論文賞

ギ酸脱水素酵素と亜鉛ポルフィリンを用いた可視光による炭酸水素イオンからのギ酸合成反応

宮谷 理恵殿+1),天尾 豊殿(大分大学)

 二酸化炭素を原料とした有機合成プロセスの確立は重要課題である。本研究では,可視光エネルギーと酵素反応とを駆動力とし二酸化炭素を原料とした有機合成プロセスの確立を目指し,ギ酸脱水素酵素による炭酸水素イオンのギ酸への変換反応と水溶性亜鉛ポルフィリンの光増感作用によるメチルビオローゲンの光還元反応とを組み合わせた可視光によるギ酸合成系を構築している。具体的には,電子供与体であるトリエタノールアミン,亜鉛テトラキス(4-メチルピリジル)ポルフィリン,メチルビオローゲンおよびギ酸脱水素酵素からなる系を用いている。この反応系では,水中に二酸化炭素が溶解していることを想定し,気体の二酸化炭素の代わりに炭酸水素ナトリウムを原料としている。反応系にタングステンランプからの可視光を照射すると光照射時間とともに定常的にギ酸が生成することを見出している。さらに,反応条件を最適化することにより,ギ酸生成量を大幅に増加することに成功している。生成量の向上にさらなる努力を必要とするが,新しい反応系を見出している点は高く評価できる。

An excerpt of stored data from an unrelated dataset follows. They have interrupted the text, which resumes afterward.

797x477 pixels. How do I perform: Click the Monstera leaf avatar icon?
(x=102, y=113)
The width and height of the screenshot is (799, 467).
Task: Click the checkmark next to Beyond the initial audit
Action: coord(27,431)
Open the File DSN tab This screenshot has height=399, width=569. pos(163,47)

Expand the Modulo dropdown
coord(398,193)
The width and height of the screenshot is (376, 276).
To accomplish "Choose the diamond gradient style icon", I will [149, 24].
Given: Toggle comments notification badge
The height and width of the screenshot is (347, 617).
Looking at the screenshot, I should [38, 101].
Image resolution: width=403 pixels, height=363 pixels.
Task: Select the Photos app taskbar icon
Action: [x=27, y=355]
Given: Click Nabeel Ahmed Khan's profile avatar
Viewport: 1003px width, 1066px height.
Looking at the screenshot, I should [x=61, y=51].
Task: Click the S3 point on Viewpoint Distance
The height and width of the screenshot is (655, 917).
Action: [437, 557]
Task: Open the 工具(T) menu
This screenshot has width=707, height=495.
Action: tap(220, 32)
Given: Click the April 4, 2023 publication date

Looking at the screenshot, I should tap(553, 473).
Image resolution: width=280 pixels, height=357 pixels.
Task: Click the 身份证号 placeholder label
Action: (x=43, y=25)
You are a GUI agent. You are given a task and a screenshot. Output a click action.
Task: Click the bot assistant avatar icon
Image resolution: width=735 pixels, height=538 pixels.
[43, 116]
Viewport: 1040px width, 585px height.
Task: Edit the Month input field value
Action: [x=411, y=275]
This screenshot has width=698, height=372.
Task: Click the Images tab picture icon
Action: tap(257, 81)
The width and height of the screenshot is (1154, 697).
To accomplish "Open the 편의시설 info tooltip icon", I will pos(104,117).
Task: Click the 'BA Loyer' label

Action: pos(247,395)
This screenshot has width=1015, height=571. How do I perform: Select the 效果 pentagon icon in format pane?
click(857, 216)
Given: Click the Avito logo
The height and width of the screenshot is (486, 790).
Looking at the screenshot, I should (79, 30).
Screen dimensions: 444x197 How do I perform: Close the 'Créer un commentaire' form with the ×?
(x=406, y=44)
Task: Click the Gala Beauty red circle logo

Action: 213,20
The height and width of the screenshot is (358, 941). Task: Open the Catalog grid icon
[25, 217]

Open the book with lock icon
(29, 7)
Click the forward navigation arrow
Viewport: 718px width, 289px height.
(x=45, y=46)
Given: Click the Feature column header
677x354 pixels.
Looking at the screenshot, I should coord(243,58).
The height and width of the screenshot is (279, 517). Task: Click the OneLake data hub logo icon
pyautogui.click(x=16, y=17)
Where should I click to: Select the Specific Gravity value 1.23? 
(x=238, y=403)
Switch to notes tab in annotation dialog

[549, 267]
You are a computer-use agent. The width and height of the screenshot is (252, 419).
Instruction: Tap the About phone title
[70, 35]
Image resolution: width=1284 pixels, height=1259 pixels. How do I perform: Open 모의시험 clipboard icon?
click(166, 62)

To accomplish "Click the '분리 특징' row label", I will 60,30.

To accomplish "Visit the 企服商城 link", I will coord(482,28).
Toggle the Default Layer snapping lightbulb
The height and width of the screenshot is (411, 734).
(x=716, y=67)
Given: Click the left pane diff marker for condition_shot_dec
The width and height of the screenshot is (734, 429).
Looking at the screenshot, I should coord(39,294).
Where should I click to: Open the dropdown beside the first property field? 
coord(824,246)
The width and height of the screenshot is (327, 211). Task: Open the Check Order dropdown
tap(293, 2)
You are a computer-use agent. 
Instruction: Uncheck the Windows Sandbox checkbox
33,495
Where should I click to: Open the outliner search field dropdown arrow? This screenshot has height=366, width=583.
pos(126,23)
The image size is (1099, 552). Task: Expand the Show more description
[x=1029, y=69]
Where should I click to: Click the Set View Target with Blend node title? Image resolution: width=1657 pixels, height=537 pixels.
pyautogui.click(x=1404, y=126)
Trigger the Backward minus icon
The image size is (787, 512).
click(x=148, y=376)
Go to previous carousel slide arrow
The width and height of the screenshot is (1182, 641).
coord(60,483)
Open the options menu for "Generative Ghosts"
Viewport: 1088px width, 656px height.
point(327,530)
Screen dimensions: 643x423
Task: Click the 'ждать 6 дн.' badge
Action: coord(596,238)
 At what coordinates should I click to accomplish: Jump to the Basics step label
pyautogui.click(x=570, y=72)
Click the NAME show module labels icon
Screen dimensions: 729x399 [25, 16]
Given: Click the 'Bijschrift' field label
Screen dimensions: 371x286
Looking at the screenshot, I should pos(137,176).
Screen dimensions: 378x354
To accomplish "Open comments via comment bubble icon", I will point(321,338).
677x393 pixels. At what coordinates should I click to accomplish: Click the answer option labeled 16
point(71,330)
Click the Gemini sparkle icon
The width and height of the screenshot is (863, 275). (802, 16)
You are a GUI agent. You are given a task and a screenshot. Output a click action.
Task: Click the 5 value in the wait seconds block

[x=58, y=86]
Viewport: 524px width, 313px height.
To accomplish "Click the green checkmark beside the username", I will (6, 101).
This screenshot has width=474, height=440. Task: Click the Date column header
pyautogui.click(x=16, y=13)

 本論文は,ギ酸脱水素酵素と亜鉛ポルフィリンを用いることで,可視光による炭酸水素イオンからのギ酸合成反応系の構築に成功しているものであり,今後の二酸化炭素を原料とした有機合成プロセスの確立に向けての有意義な基礎研究となっている。

 以上の点から,本論文は本会表彰規程第6条に該当するものと認められる。

 

[対象論文] J. Jpn. Petrol. Inst., 47,(1), 27(2004).